With the same configuration, now I see only the first 2 luns when I boot from bootnet.img diskette and trying to use "expert noprobe" mode + ftp installation method.
This issue also exists with megaraid driver. When installing RC2 and later on PERC2/DC which has 4 logical volumes of RAID1 (9GB each), it detects only two (sda and sdb). With RC1 and earlier, it detects all the logical volumes. I expect PERC3/DC, PERC3/DCL, PERC3/QC, and PERC2/SC to behave the same.

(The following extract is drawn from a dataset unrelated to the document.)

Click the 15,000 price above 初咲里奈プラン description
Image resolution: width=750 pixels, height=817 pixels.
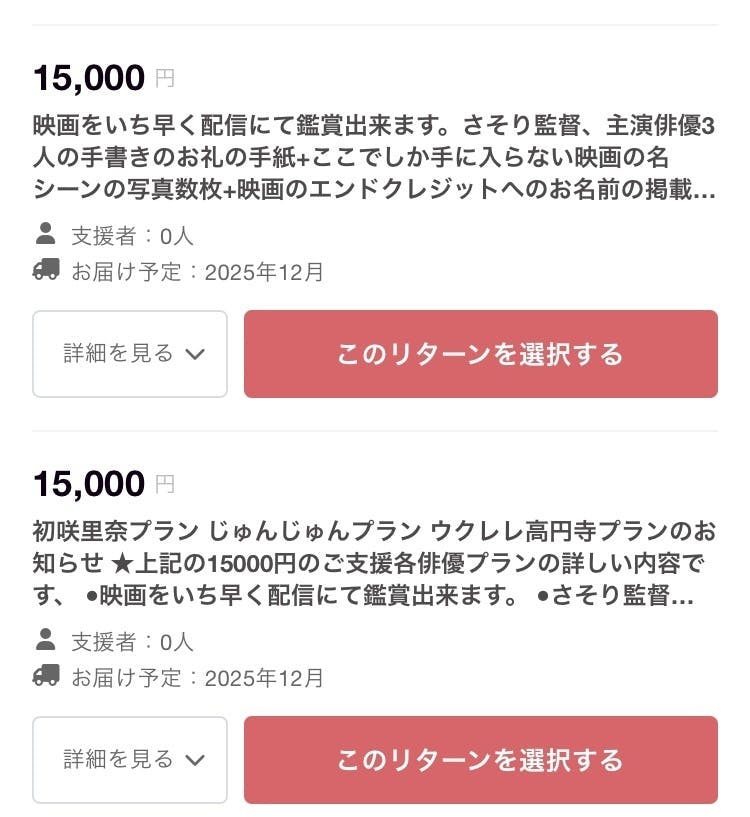click(x=89, y=483)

The bug was in the mid layer SCSI code. I sent a test patch to the linux-kernel mailing list because before I can integrate the patch with any degree of certainty that it won't break other devices it needs to be tested on autochanger tape backups and on multidisc CD changers. It should also be tested on other RAID controllers (especially ones like the MegaRAID). I'm attaching the test patch I sent to the linux-kernel mailing list here so that people so inclined may test it out.
Created attachment 12702 [details] Test patch against the scsi_scan.c file
After recompiling a kernel with this patch, the correct number of LUNs where detected on both qla2200 and megaRAID cards.
The scsi_scan.c patch is not on qa0319 ISO images yet.
Doug indicated that he would commit this patch to Red Hat's kernel today.
Patch is in the tree -> closing the bug.